Шрифт:
Сент-Бёв и Бальзак
Один из не признанных Сент-Бёвом современников — Бальзак. Ты хмуришь брови? Знаю, не по душе он тебе. И не без оснований. Вульгарность его чувств была настолько велика, что всей его жизни ему не хватило, чтобы преодолеть ее. Он поставил своей целью удовлетворить самые низменные честолюбивые устремления или, по крайней мере, так перемешал их с высокими помыслами, что вторые почти невозможно отделить от первых, и присуще это ему было не только в том возрасте, в котором делал первые шаги в обществе его герой Растиньяк.

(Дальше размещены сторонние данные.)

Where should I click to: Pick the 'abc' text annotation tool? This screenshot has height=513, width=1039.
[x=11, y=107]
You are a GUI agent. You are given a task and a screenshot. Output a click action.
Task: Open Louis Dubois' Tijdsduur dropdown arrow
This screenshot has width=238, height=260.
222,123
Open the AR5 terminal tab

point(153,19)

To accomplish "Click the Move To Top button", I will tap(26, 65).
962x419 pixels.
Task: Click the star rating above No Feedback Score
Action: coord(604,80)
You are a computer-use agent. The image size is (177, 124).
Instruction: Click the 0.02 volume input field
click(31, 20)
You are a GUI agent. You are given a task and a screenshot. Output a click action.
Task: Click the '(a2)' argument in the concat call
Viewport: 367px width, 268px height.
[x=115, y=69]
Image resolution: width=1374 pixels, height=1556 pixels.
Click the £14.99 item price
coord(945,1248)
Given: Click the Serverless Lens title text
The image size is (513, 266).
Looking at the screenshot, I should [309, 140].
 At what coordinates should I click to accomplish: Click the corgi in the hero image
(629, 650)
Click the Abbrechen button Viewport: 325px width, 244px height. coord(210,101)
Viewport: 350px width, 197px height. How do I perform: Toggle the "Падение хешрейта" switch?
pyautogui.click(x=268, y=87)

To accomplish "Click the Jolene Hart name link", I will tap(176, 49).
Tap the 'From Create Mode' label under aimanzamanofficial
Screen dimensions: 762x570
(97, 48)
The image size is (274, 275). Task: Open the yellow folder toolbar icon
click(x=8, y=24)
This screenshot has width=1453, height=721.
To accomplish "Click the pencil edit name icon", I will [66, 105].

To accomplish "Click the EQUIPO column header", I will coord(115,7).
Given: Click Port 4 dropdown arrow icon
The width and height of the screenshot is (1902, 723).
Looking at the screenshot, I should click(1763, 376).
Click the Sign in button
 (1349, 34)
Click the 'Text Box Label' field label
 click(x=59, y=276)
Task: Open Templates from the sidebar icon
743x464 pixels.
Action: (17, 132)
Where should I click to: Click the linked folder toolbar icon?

За год до смерти, близясь к заветной мечте всей своей жизни — женитьбе на г-же Ганской, которую он любил в продолжение шестнадцати лет, в письме к сестре он так пишет об этом: «Согласись, Лора, в Париже это кое-что значит — иметь, когда хочешь, возможность открыть свой салон, собирать в нем сливки общества, которое найдет в лице хозяйки учтивую, величественную, как королева, женщину знатного происхождения, вхожую в лучшие дома, остроумную, образованную и красивую. Это мощное средство господства над людьми… Что поделаешь, моя нынешняя затея (оставляю чувство в стороне — неудача убьет меня морально) значит для меня — все или ничего, пан или пропал… Сердце, ум, честолюбие, все во мне жаждет одного — того, за чем я гонюсь шестнадцать лет; если это величайшее счастье ускользнет у меня из рук, мне больше ничего не нужно. Не думай, что я люблю роскошь вообще. Но я люблю роскошь улицы Фортюне со всеми ее атрибутами: красивая жена из хорошей семьи, достаток, самые высокие связи». В другом месте он пишет следующее: «Эта особа принесет с собой (помимо состояния) самые ценные социальные преимущества». Стоит ли после этого удивляться, что в «Лилии долины» его идеальная героиня, «ангел», г-жа де Морсоф в свой смертный час пишет Феликсу де Ванденесу, мужчине-ребенку, которого любит, послание, память о котором останется для него в такой степени священной, что годы спустя он скажет: «И вот в ночном безмолвии раздался чудесный голос, и предо мной предстал возвышенный образ, указавший мне путь»{124}.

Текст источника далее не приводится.